16/01/2026
How I Authenticate Original Posters
One of the things I love most about collecting original posters is the research. When provenance isn’t documented, the work starts there — studying the object itself and cross-checking historical records until the evidence either aligns or it doesn’t. Authenticity isn’t about one detail; it’s about whether everything points in the same direction.

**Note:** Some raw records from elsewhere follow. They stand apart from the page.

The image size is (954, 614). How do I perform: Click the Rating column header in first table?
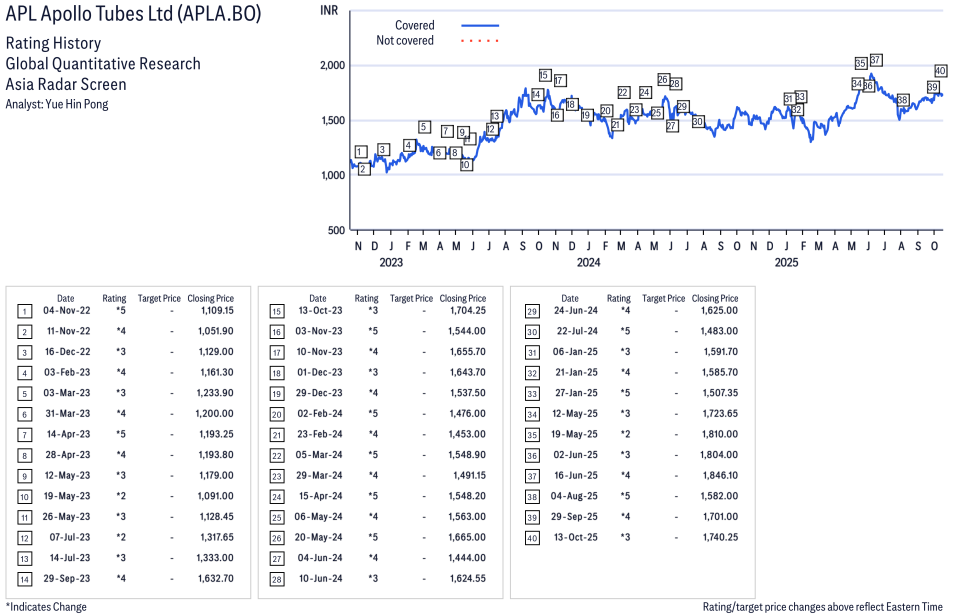pos(114,298)
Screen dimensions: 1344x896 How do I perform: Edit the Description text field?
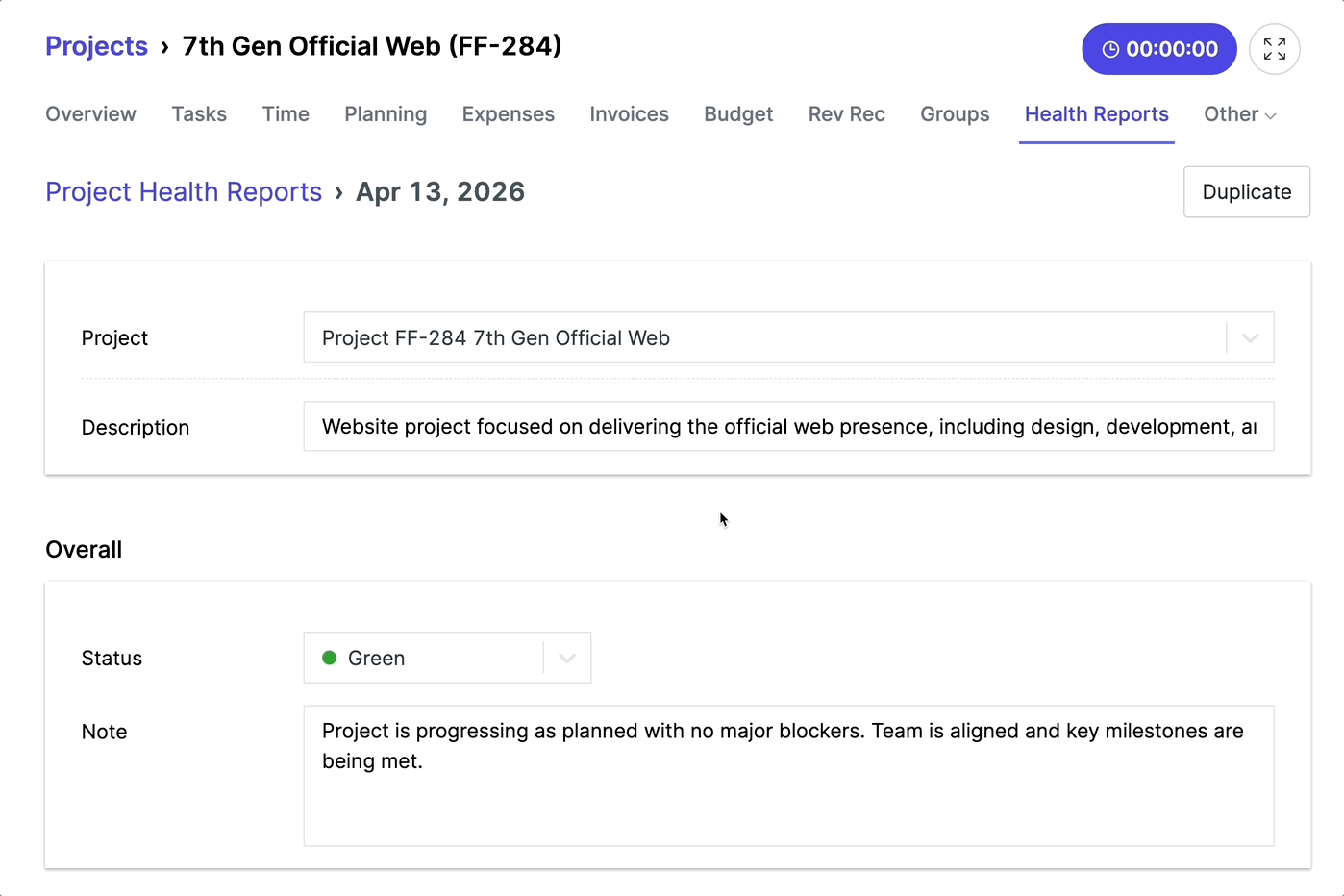[x=788, y=426]
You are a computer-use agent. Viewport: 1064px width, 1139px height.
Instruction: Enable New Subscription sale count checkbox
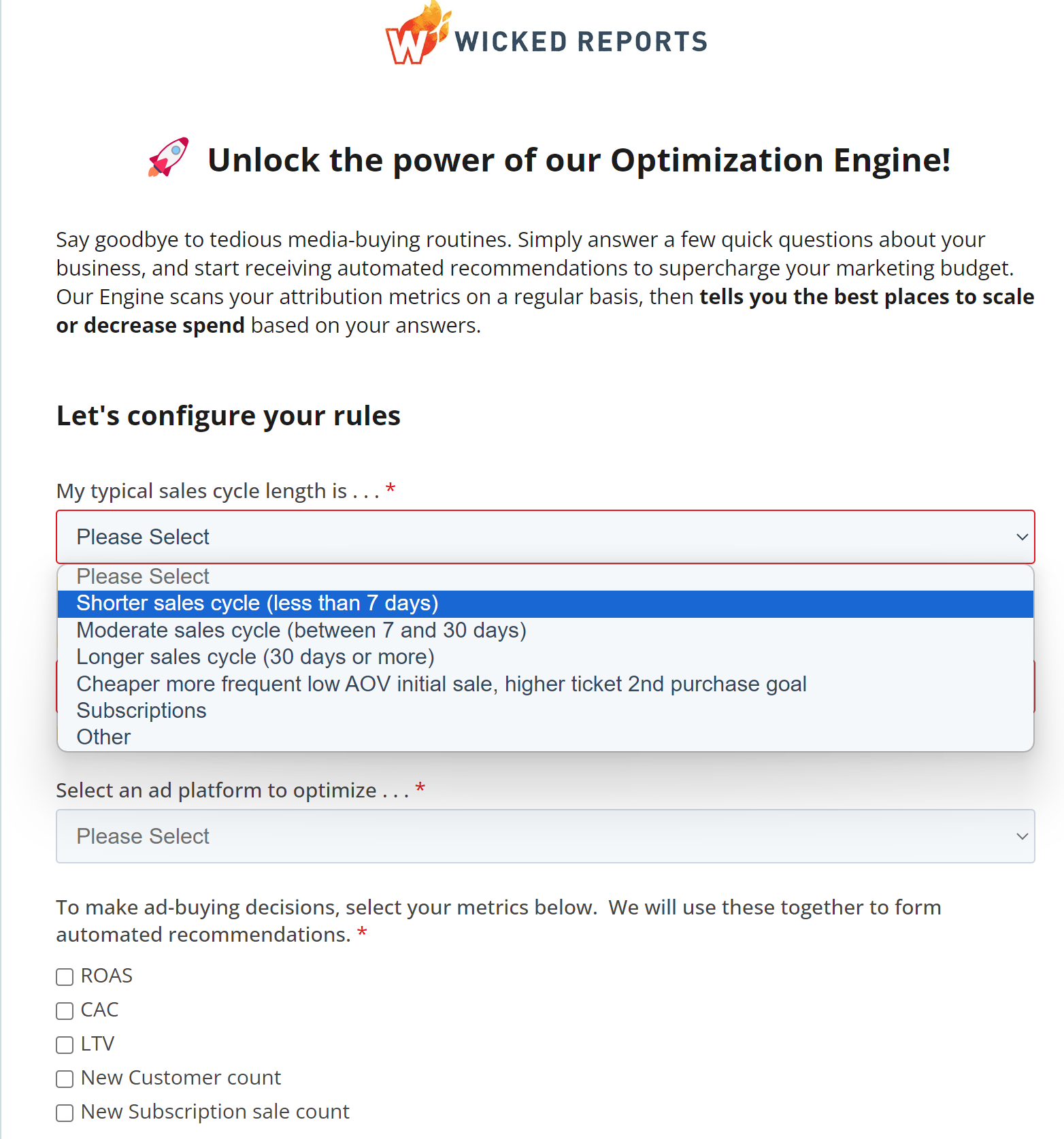[65, 1113]
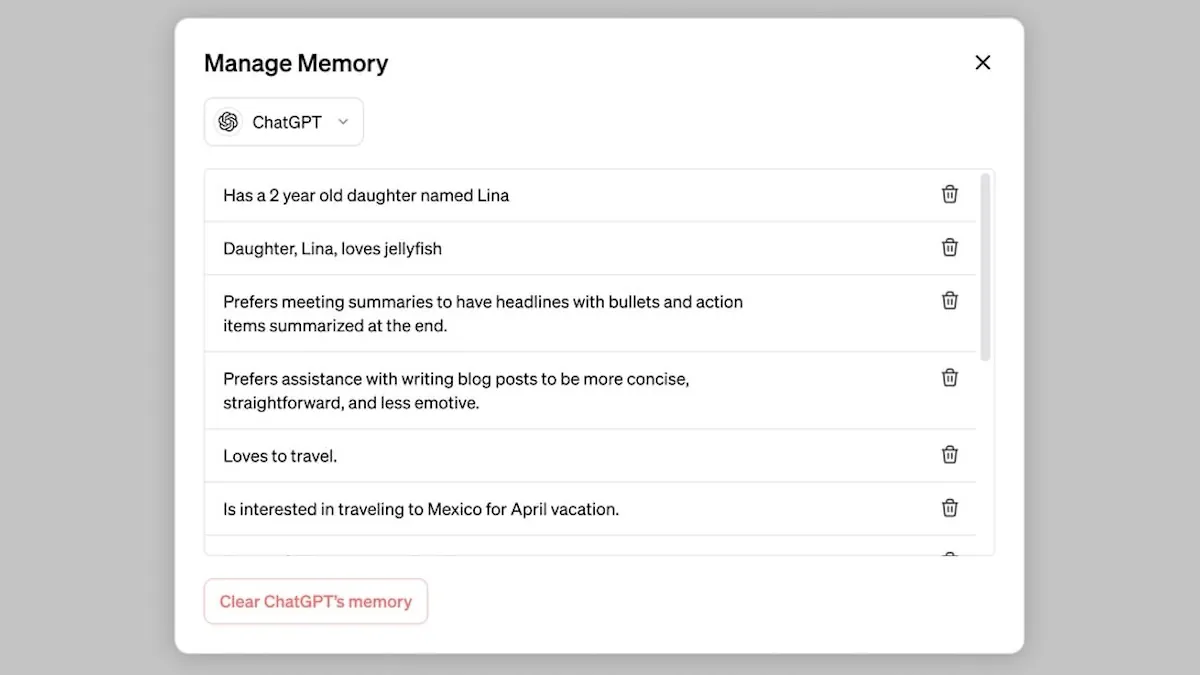Select the 'Has a 2 year old daughter' memory
Screen dimensions: 1200x675
[365, 195]
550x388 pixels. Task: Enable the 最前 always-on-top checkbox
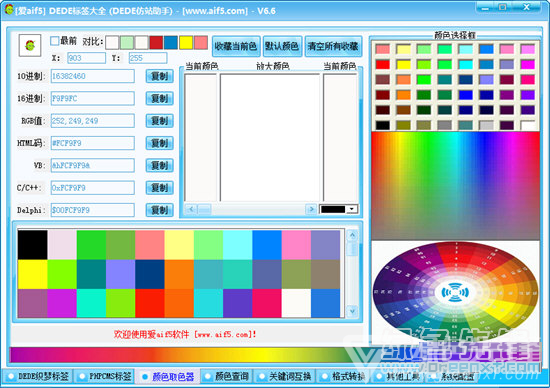click(x=54, y=41)
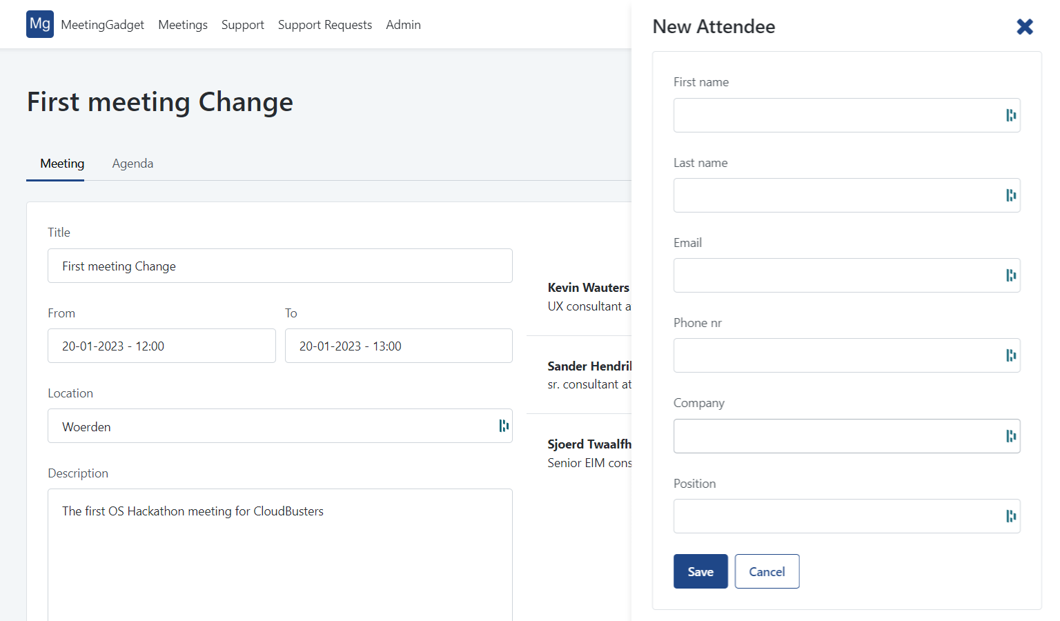1060x621 pixels.
Task: Click autofill icon in First name field
Action: (1010, 116)
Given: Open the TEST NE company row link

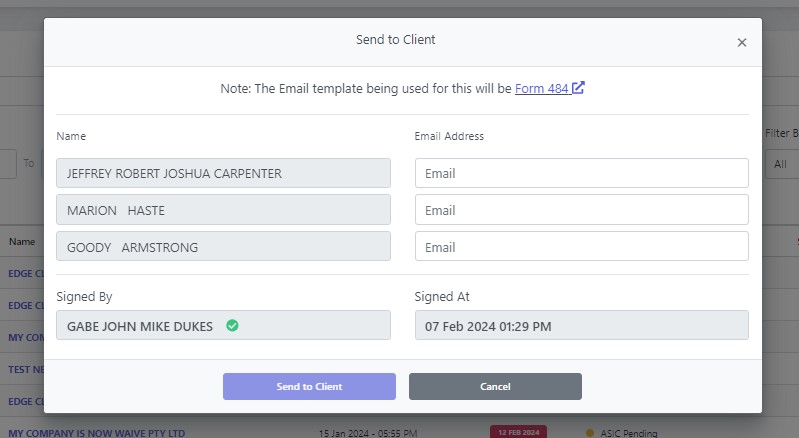Looking at the screenshot, I should pos(25,369).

That’s the case with these Walter Jardine Tooheys posters, which show strong evidence of being period-original commercial lithographs from the 1930s–1950s.
The framer:
The reverse labels show Thorold Décor, 4 Horne Street, Elsternwick, a business operating from the late 1960s through the mid-1980s, with the site redeveloped in 1987. This gives us a clear hard stop: these posters were framed at least forty years ago, before modern decorative reproductions became common, and these were already treated as objects worth preserving.
The printer:
The margin credit — “Wholly lithographed & produced in Australia by William Brooks & Co. Ltd.” — is critical. William Brooks & Co. was the primary printer handling Tooheys’ original advertising work during Jardine’s active years. Authentic period posters carry this exact credit; later reprints often don’t.
The print & paper:
Close-up inspection shows ink absorbed into the paper fibres, uneven saturation, and organic grain — consistent with traditional commercial colour lithography, not modern offset or digital printing. The paper also shows natural oxidation and age-related foxing that develops over decades.
The size:
The dimensions align with known original Tooheys advertising formats from the period. Reproductions are frequently resized; originals tend to hold true to their original production specifications.
In short
When the framer’s dates, printer’s mark, print method, paper ageing, and format all line up, the evidence points in one direction: these are authentic, period-original commercial lithographs.